O suspeito era considerado foragido desde a madrugada, momento em que o crime foi registrado. Durante as diligências, as forças de segurança localizaram e apreenderam o veículo utilizado na fuga. Além disso, um homem suspeito de ter auxiliado o guarda municipal após o crime também foi detido e encaminhado à Delegacia da Polícia Civil.
O feminicídio ocorreu dentro da residência da vítima, situada na Avenida Francisco Sebrian Madrid. Conforme apontam as investigações, o suspeito e Jéssica mantiveram um relacionamento breve, encerrado há mais de quatro meses. Após o término, o guarda municipal não aceitava o fim da relação, demonstrando comportamento possessivo e realizando ameaças constantes à vítima.
Testemunhas relataram que, na madrugada do crime, o suspeito invadiu o imóvel armado, derrubando o portão de entrada. Jéssica tentou impedir a entrada do ex-companheiro e informou que sua filha, de 7 anos, estava na casa. O guarda municipal efetuou diversos disparos contra a vítima, que não resistiu aos ferimentos e morreu antes da chegada do socorro. A criança foi retirada do local por um vizinho, enquanto um homem que estava na residência se escondeu no banheiro.
Em nota oficial, a Prefeitura de Maringá repudiou o crime, esclarecendo que o guarda municipal não estava em serviço no momento do ocorrido.
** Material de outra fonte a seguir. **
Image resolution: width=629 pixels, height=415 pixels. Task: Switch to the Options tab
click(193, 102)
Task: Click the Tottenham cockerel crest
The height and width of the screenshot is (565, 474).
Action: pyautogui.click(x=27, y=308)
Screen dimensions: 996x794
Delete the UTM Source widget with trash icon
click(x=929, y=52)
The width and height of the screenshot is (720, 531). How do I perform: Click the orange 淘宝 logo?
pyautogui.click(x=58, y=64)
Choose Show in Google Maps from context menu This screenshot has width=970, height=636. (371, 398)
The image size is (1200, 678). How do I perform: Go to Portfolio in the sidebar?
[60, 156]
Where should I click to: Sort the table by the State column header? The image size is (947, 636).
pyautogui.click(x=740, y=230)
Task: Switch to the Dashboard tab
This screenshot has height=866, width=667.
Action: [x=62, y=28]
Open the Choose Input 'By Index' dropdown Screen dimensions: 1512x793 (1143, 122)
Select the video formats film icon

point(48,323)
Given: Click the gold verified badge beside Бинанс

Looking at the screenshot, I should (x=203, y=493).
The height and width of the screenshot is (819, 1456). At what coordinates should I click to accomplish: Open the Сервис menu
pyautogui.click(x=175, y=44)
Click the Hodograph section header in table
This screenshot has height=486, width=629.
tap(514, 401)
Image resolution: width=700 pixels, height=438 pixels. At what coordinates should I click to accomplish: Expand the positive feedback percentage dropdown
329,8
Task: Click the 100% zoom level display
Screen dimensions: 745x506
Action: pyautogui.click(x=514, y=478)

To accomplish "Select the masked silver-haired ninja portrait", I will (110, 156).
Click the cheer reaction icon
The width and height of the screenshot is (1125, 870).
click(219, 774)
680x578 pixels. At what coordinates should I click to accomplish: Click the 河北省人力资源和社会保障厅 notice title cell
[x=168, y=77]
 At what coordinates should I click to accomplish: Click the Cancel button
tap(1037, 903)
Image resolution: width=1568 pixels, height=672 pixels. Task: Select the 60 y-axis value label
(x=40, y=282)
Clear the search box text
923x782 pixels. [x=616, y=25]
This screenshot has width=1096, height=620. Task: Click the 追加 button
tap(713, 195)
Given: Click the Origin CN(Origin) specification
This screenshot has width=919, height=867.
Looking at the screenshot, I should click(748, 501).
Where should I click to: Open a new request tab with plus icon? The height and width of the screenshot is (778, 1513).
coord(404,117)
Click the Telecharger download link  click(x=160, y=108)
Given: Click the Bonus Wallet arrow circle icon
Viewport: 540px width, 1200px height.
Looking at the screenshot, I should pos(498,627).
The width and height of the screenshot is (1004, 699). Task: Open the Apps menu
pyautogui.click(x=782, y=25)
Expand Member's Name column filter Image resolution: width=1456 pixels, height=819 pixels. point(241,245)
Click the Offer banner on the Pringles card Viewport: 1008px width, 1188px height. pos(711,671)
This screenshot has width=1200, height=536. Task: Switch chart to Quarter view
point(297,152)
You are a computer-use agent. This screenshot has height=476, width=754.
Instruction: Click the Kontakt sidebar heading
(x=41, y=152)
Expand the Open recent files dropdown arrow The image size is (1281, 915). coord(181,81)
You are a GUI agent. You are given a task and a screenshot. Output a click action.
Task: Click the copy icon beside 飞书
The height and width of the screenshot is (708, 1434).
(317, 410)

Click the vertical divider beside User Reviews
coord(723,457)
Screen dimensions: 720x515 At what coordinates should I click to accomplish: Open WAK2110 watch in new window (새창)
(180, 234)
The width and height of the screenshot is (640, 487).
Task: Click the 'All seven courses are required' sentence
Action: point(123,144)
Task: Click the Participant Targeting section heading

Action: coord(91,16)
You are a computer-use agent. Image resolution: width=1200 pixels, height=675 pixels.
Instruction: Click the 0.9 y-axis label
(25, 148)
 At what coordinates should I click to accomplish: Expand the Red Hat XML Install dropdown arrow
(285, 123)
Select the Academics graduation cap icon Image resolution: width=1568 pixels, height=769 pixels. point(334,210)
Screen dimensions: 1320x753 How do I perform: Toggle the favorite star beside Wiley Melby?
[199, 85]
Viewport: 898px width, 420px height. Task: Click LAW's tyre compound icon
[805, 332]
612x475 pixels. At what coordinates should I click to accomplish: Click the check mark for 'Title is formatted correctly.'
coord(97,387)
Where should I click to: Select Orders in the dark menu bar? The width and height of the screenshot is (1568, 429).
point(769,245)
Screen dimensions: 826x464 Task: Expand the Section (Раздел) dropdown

A administração informou ainda que o servidor possuía porte de arma regular e laudo psicológico válido, mas ressaltou que tais condições não diminuem a gravidade dos fatos.
O município comunicou que a Corregedoria da Guarda Civil Municipal instaurou procedimentos administrativos internos, os quais podem culminar na exoneração definitiva do agente, com respeito ao devido processo legal. O caso permanece sob investigação da Polícia Civil.